Adrian Bevington, former FA executive says that these figures are high anecdotally and that it’s important the Football Association is aware of the vulnerability of players to gambling which is why the rules are in place. ‘There’s been a huge increase in gambling across the globe in recent years,’ Adrian says. ‘You have to protect the vulnerability of players, particularly the younger ones but also protect the integrity of the game from match fixing and keep it a clean sport.’ He supports the rule.

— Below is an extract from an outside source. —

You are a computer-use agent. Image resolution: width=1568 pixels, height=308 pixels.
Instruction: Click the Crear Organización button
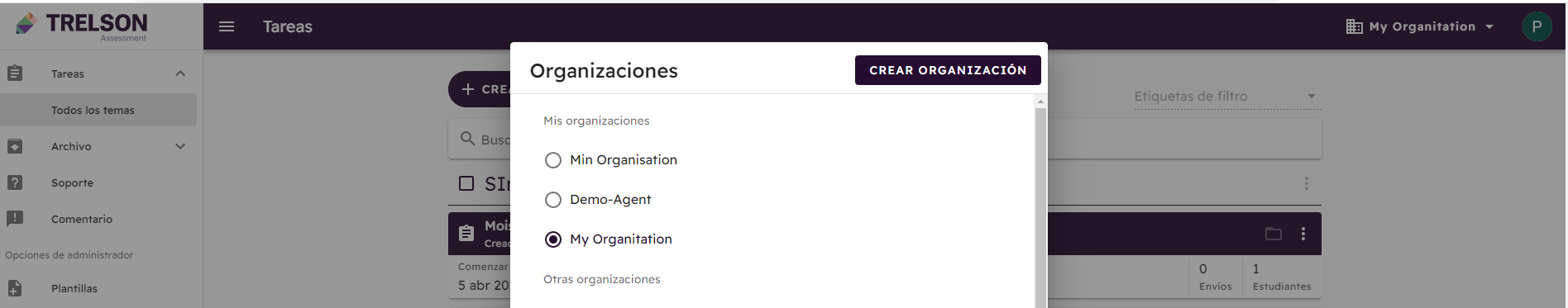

Davis Conn sport journalist says that while he supports the rules they are a side issue from the explosion of gambling and betting companies wrapping themselves into football and making football and football support a gambling experience. Since the relaxation of the law in 2005 there has been an explosion in gambling and the companies are taking between £13 and £14 billion from British people. The fact that players are also gambling is worrying. They are gambling to this extent despite the tough rules and that he says is a very worrying indication. Even with the rules and the risk of being banned the players still risk getting kicked out. And they aren’t actually the most vulnerable people and so what does this say about the addiction as a whole? The most vulnerable people, according to research are those with mental health issues, depression, drug issues and alcohol issues. The adverts are all over football and so many sports. These groups of people are very vulnerable. The adverts are dangerous.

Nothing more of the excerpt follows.